AUSTIN (Nexstar) — The unnamed organized crime group the state said is involved in a widespread fraud scheme sent more than 1,000 duplicates of Texas driver’s licenses to three different addresses in Oklahoma, according to court documents.

According to an affidavit filed Monday morning, a total of 1,273 legitimate copies of Texas driver’s licenses were mailed to three residences in Oklahoma, all within a walking distance of one another.

An agent with the Texas Department of Public Safety criminal investigations unit wrote in the affidavit “it is unreasonable for hundreds of driver’s licenses to be sent to each single-story residence as it could not possibly hold that number of occupants.”

The Travis County District Court signed off on the arrest warrant against Tony Cao Li on a felony charge for fraudulent use or possession of identifying information and engaging in criminal activity and a second felony charge for breach of computer security, the affidavit states.
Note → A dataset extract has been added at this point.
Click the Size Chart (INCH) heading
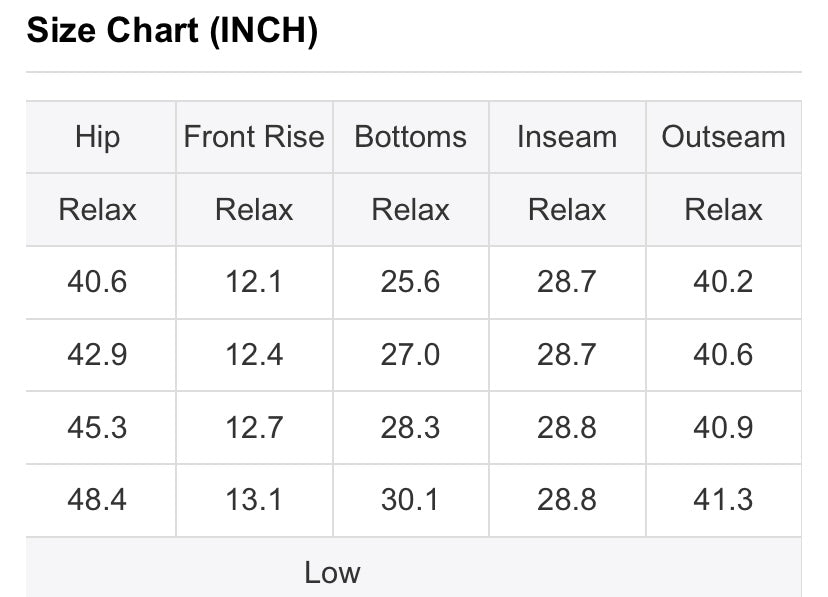 point(172,31)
It comes three weeks after DPS leaders first announced to a Texas House Committee that an alleged organized Chinese crime group was able to duplicate more than 3,000 Texans’ driver’s licenses.

The affidavit states during the execution of a residential search warrant of the Oklahoma properties, authorities seized electronic devices and found a “stack of mail” containing official letters from the Texas Driver’s License division of DPS, with “approximately 30 pieces of mail related to fraudulent drivers license renewal receipts.”

The affidavit states Li worked with at least two other co-conspirators. Additionally, Li used the personal identifying information he obtained of an Austin resident in order to purchase a Mercedes vehicle.

KXAN is working to learn if Li is currently in custody.

How did the alleged criminals obtain license duplicates?

On Feb. 27, DPS Director Steven McCraw said the group was able to hack personal identifying information of thousands of Texans through the “dark web.” He said the group then took advantage of a security lapse in the state’s online driver’s license portal, requesting replacement driver’s licenses through mail.

DPS leaders said the state has since made changes to its website, requiring information like the CVV number when users input their credit card information to purchase a replacement ID.

McCraw said Asian-American Texans were targeted with the goal of finding similar names and “look-alikes” that would aid people from China currently residing in the United States illegally.